Ella resulta creíble —en verdad, conmovedora e inquietante— por la soberbia adecuación del continente al contenido, pues su autor ha encontrado el preciso matiz de distorsión verbal y estética necesario para referir una peripecia que, aunque congrega todos los excesos del disparate el absurdo, la extravagancia y la estupidez, resuelta por todos sus poros una profunda humanidad.

La magia de las buenas novelas soborna a sus lectores, les hace tragar gato por liebre y los corrompe a su capricho. Confieso que ésta lo consiguió conmigo, que soy baqueano viejo en lo que se refiere a no sucumbir fácilmente a las trampas de la ficción.
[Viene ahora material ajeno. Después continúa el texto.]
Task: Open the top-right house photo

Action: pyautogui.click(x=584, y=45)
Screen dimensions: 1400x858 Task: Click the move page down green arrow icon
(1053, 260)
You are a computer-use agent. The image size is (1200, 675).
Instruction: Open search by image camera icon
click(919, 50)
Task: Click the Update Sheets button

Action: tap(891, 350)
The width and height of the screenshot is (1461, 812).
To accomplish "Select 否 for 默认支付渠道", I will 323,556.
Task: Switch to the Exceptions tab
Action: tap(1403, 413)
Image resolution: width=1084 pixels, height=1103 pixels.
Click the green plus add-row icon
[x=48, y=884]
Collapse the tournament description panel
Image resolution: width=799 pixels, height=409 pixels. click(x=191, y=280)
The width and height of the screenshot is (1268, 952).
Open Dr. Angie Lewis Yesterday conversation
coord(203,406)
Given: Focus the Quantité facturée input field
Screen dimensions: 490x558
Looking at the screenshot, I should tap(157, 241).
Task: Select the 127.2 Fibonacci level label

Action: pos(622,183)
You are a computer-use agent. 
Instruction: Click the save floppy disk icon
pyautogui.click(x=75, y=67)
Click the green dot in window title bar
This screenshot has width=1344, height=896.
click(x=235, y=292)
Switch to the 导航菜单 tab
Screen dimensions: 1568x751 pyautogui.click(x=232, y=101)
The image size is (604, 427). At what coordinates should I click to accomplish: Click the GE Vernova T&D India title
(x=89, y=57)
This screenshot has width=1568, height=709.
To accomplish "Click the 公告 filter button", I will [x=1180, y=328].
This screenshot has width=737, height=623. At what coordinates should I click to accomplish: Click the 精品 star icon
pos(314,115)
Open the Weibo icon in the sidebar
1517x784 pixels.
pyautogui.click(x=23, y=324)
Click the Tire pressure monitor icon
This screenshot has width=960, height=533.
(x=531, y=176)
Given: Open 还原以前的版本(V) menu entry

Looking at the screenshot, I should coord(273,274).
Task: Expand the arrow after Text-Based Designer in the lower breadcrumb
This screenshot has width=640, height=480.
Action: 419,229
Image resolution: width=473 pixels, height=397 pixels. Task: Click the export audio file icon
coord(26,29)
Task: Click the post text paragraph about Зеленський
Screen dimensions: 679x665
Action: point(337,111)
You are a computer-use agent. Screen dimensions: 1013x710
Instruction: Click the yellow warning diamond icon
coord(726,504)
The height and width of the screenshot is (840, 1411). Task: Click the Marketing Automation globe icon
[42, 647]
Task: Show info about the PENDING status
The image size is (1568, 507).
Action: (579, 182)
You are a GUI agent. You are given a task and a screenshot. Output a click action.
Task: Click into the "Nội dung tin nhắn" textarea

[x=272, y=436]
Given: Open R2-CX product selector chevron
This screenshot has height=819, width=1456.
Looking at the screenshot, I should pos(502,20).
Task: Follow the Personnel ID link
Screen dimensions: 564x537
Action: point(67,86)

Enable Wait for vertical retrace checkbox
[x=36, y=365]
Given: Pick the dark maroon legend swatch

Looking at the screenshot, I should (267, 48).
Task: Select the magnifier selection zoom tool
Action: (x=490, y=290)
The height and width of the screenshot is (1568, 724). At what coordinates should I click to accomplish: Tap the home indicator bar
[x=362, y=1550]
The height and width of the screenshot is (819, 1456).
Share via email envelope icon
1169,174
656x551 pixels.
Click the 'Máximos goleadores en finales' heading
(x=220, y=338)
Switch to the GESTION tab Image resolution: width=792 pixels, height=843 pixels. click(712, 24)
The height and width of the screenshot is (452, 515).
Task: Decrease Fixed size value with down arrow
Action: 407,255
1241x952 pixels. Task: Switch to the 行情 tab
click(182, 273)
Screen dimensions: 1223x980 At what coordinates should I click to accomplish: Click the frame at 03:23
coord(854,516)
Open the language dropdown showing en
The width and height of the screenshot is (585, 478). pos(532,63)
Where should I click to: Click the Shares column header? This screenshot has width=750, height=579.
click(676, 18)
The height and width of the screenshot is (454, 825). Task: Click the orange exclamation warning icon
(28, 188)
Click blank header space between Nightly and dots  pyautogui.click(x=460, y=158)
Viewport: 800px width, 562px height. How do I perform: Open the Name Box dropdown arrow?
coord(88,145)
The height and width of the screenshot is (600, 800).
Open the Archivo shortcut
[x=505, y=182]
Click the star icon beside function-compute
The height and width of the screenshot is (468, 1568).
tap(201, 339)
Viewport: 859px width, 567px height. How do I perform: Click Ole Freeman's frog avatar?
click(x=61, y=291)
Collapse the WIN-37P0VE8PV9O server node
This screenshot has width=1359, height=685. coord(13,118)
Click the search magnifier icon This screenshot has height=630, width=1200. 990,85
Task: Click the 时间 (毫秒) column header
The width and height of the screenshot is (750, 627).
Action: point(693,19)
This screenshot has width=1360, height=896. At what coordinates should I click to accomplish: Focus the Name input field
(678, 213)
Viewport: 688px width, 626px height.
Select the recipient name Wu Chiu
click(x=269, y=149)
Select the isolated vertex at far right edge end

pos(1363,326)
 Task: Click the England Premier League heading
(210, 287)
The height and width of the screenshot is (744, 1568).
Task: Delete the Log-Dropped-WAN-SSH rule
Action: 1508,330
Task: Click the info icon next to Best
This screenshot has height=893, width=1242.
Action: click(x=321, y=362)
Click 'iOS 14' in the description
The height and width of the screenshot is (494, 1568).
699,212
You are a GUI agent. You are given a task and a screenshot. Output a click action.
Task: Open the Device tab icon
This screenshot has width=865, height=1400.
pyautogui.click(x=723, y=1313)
Santa Evita me derrotó desde la primera página y creí me emocioné, sufrí, gocé y, en el curso de la lectura, contraje vicios nefastos y traicioné mis más caros principios liberales, esos mismos que iba explicando esta semana, entre las llamas y la lava del verano, a los amigos rosarinos, porteños, tucumanos y mendocinos.

Yo, que detesto con toda mi alma a los caudillos y a los hombres fuertes y, más que a ellos todavía, a sus séquitos y a las bovinas muchedumbres que encandilan, me descubrí de pronto, en la madrugada ardiente de mi cuarto con columnas dóricas —sí con columnas dóricas— del Gran Hotel Tucumán, deseando que Evita resucitara y retornara a la Casa Rosada a hacer la revolución peronista regalando casas, trajes de novia y dentaduras postizas por doquier, y, en Mendoza, en las tinieblas de ese hotel Plaza con semblante de templo masónico, fantaseando —¡horror de horrores!— que, después de todo, ¿por qué un cadáver exquisito —luego de inmortalizado—, embellecido y purificado por las artes de ese novio de la muerte, el doctor Arano, podía ser deseable? Cuando una ficción es capaz de inducir a un mortal de firmes principios y austeras costumbres a esos excesos, no hay la menor duda: ella debe ser prohibida (como hizo la Inquisición con todas las novelas en los siglos coloniales por considerar el genero de extremada peligrosidad pública) o leída sin pérdida de tiempo.

por Mario Vargas Llosa para el suplemento "Cultura" de La Nación, febrero de 1996.